Eingeschränkter Betrieb bei vielen Angeboten
Eine medizinische Einrichtung, an der kranke Obdachlose ohne Hinweise auf Corona-Infektion seit jeher versorgt werden, ist die Krankenstube der Caritas. Sören Kindt ist dort als Sozialarbeiter tätig. Er plädiert für Einzelunterbringung aus Gründen, die über Corona hinausreichen. „Nicht nur in diesem Jahr, sondern auch generell führt die Unterbringung in Gemeinschaftsunterkünften dazu, dass die Menschen nicht zur Ruhe kommen und eine Perspektive für ihr Leben entwickeln können.“ Die Krankenstube der Caritas hält normalerweise 20 Betten bereit, unter Corona-Bedingungen sind es nur gut die Hälfte. Die Einrichtung ist damit nicht allein, auch viele andere medizinische Hilfsangebote für Wohnungslose oder Menschen ohne Papiere, können derzeit mit nur eingeschränkten Kapazitäten arbeiten.

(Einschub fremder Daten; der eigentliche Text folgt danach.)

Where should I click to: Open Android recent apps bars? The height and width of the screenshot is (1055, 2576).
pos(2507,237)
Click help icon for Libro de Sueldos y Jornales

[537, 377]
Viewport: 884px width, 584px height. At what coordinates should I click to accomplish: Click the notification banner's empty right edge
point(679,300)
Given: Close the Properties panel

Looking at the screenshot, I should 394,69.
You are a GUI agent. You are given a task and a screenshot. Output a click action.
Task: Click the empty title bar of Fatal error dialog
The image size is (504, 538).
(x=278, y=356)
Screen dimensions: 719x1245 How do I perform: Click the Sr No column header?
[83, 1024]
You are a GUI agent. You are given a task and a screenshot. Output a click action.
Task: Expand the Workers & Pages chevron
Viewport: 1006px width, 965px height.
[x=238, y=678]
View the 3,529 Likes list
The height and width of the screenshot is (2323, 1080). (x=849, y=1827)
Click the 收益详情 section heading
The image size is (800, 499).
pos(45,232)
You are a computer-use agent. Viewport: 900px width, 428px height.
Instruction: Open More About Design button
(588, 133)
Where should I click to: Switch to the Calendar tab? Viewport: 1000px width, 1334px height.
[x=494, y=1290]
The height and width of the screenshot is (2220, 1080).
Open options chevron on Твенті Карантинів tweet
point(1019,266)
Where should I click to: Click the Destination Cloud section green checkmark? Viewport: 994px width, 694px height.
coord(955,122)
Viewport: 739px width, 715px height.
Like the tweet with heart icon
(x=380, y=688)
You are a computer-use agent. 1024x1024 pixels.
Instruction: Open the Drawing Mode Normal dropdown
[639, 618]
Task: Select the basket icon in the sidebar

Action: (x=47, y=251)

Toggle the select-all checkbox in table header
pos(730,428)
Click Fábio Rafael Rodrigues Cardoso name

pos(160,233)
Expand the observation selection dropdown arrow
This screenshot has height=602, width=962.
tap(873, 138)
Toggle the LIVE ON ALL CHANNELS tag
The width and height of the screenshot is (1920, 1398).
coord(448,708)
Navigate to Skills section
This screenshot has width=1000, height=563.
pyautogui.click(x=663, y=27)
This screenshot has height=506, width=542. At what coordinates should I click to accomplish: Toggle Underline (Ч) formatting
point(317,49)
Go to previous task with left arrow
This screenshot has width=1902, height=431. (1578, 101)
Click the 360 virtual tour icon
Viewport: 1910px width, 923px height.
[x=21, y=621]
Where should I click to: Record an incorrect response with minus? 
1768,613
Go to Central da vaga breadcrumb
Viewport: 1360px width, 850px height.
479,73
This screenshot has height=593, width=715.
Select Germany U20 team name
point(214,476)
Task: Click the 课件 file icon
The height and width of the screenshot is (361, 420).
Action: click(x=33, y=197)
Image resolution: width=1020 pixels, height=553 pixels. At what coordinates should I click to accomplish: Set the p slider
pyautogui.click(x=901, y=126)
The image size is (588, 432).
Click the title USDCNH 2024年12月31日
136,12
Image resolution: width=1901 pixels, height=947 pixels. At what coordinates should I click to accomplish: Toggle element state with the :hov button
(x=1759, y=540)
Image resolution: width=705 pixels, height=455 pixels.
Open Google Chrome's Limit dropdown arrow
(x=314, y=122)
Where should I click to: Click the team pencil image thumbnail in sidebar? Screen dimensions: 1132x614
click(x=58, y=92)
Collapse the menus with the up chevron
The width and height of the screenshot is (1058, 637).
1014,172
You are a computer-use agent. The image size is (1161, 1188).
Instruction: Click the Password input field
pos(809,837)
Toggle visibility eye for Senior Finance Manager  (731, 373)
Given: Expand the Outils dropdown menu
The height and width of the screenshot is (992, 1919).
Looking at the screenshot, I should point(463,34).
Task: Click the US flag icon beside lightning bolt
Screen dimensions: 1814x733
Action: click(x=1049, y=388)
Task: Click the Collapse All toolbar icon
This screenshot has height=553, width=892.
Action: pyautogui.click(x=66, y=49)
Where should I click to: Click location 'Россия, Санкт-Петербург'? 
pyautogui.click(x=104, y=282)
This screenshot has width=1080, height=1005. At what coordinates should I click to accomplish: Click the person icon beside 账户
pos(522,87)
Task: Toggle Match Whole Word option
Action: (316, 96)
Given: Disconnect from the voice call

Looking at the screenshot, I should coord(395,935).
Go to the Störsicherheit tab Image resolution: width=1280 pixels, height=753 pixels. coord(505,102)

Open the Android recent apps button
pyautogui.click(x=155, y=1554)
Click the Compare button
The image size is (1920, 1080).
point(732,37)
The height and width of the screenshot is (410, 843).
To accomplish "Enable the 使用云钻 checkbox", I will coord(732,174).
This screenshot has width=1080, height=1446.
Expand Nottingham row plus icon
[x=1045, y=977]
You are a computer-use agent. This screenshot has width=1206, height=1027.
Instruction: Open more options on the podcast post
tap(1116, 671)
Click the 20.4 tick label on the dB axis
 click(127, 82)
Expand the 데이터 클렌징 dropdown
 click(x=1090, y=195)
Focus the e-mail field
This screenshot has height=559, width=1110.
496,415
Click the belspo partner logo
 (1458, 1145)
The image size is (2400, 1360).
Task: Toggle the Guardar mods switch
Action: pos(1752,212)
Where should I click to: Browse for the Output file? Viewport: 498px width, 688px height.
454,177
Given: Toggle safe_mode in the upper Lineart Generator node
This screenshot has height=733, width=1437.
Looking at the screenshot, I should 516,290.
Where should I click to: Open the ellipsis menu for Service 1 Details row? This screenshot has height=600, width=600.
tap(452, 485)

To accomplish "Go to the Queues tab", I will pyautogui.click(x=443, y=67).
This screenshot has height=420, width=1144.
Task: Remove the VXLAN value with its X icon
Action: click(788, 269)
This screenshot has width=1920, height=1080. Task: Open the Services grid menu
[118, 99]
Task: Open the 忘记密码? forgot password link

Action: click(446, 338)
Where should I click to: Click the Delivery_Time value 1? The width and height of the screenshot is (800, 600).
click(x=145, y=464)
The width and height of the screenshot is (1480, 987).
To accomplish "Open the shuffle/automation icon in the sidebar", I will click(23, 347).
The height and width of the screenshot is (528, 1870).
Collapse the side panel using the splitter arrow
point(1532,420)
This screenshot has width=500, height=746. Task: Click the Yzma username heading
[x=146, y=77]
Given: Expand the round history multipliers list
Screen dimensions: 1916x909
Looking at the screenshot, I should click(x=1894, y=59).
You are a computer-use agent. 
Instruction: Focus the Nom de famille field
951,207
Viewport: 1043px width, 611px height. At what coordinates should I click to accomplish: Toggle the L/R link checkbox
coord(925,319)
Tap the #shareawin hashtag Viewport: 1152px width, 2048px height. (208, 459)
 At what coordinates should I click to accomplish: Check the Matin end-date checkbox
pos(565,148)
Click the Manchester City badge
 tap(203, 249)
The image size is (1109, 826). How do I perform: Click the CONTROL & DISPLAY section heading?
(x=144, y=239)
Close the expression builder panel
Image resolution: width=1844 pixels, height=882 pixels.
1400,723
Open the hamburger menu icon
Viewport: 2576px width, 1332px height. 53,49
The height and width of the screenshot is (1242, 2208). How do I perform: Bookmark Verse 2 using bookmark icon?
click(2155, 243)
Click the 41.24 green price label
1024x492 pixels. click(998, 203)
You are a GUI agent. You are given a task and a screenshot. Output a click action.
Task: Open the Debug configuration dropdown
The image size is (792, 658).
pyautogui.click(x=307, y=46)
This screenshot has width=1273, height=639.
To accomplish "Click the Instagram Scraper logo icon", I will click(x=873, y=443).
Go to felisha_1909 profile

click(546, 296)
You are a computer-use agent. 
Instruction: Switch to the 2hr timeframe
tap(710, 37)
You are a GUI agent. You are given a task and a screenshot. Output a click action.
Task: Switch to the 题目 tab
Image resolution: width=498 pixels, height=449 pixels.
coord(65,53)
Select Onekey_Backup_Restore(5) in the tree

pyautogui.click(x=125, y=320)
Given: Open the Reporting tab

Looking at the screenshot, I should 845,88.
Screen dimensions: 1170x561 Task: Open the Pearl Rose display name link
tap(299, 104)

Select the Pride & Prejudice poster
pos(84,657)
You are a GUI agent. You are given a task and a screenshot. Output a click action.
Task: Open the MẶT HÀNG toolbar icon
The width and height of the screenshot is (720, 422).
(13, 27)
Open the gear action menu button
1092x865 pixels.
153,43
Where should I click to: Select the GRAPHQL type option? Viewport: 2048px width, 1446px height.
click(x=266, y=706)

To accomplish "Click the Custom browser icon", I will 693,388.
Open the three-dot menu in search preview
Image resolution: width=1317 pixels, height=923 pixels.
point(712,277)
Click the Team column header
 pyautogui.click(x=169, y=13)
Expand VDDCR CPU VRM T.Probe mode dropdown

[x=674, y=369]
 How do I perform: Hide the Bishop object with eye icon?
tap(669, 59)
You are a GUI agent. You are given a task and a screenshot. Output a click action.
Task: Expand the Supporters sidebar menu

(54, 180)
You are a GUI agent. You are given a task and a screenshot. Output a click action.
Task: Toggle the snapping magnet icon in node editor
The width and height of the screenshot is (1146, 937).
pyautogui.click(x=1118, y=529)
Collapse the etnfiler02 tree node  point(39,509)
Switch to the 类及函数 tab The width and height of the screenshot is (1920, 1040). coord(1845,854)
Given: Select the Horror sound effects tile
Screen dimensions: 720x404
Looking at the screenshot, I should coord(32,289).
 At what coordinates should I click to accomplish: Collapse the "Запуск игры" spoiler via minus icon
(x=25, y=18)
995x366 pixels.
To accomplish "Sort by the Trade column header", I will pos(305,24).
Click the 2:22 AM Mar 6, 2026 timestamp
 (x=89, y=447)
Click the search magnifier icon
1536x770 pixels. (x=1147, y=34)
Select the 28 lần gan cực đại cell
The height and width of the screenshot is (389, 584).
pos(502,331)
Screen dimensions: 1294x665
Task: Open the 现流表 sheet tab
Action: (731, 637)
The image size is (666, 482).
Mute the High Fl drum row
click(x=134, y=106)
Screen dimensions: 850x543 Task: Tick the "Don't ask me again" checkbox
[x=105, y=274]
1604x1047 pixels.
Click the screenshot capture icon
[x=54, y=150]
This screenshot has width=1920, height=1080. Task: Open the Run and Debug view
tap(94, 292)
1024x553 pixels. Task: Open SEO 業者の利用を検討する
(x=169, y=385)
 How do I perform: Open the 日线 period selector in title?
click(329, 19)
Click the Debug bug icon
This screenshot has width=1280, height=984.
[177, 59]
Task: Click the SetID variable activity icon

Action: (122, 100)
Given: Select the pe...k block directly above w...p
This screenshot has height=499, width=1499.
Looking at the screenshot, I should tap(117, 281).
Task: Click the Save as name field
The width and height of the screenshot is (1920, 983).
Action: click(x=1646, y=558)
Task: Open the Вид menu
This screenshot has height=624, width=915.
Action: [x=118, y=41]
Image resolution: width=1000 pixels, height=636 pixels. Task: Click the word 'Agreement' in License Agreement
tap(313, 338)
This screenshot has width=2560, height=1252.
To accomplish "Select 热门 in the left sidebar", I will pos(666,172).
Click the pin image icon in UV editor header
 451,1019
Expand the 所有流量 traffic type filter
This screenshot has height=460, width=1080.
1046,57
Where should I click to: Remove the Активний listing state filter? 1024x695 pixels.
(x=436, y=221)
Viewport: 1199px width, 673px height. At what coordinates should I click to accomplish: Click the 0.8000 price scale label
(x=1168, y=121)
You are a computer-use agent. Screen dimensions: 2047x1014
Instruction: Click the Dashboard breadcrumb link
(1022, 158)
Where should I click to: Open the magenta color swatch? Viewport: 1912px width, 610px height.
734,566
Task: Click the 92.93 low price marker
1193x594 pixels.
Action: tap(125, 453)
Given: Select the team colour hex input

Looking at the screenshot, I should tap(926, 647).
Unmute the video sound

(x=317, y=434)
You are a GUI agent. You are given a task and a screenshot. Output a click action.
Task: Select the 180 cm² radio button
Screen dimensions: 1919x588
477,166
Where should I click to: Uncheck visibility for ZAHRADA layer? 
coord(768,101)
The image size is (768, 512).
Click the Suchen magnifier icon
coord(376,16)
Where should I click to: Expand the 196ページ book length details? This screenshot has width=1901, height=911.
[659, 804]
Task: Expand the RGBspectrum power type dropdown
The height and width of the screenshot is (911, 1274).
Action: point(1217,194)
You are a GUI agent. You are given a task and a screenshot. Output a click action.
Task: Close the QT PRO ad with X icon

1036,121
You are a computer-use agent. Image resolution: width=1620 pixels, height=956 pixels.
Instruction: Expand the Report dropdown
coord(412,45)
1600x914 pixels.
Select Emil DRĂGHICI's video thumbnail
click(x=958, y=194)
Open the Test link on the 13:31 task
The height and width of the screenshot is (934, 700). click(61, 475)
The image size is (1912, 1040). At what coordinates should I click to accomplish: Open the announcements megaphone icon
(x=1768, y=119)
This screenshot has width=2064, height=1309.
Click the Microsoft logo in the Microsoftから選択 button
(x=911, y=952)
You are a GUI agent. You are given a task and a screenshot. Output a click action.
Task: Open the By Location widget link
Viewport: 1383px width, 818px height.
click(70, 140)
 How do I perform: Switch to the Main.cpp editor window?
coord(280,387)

Auch im Bereich der Tagesaufenthaltsstätten gebe es nicht genug Plätze, da viele Einrichtungen aufgrund der Hygieneauflagen nur eingeschränkt geöffnet sind, erklärt Kindt. In der Planung außen vor sei auch die Frage nach dem Transport geblieben. „Wie sollen die Menschen von den Übernachtungsplätzen zu den Tagesaufenthalten kommen, wenn sie weder Fahrrad, Auto noch Geld für den HVV haben?“
„Mehrere kleinere Tagesaufenthalte im Innenstadtbereich besser“
Auch Stephan Karenbauer, Sozialarbeiter und politischer Sprecher bei Hinz und Kunzt ist ähnlicher Ansicht: „Es ist sehr sinnvoll, eine Tagesaufenthaltsstätte in zentraler Lage einzurichten. Allerdings wären mehrere kleinere Tagesaufenthalte im Innenstadtbereich besser.“
Hinz und Kunzt, Caritas und Diakonie fordern schon seit Langem die Möglichkeit, Obdachlose in Einzelunterkünften unterzubringen. Eine in diesem Rahmen bisher einmalige Gelegenheit war die Unterbringung von Obdachlosen in Hotels in diesem Frühjahr. Durch eine Großspende war es möglich geworden, 170 Wohnungslose in Hamburger Hotels unterzubringen, die wegen der Pandemie geschlossen hatten. „Die Hotelunterbringung hat gezeigt, dass Einzelunterbringung und die damit verbundenen Rückzugsmöglichkeiten die sozialarbeiterischen Erfolge deutlich steigern“, sagt Hauer.
Karrenbauer von Hinz und Kunzt fordert dazu auf, auch jetzt wieder die Hotels für Obdachlose zu öffnen: „Es ist eine Win-win-Situation, weil viele Hotels wegen der Corona-Krise leerstehen und schon Erfahrung mit der Unterbringung von Obdachlosen haben.“
Die Kosten des Winternotprogramms belaufen sich laut Sozialbehörde auf etwa zehn Millionen Euro. Die Übersicht der Hilfsangebote für Obdachlose ist unter www.hamburg.de/obdachlosigkeit abrufbar.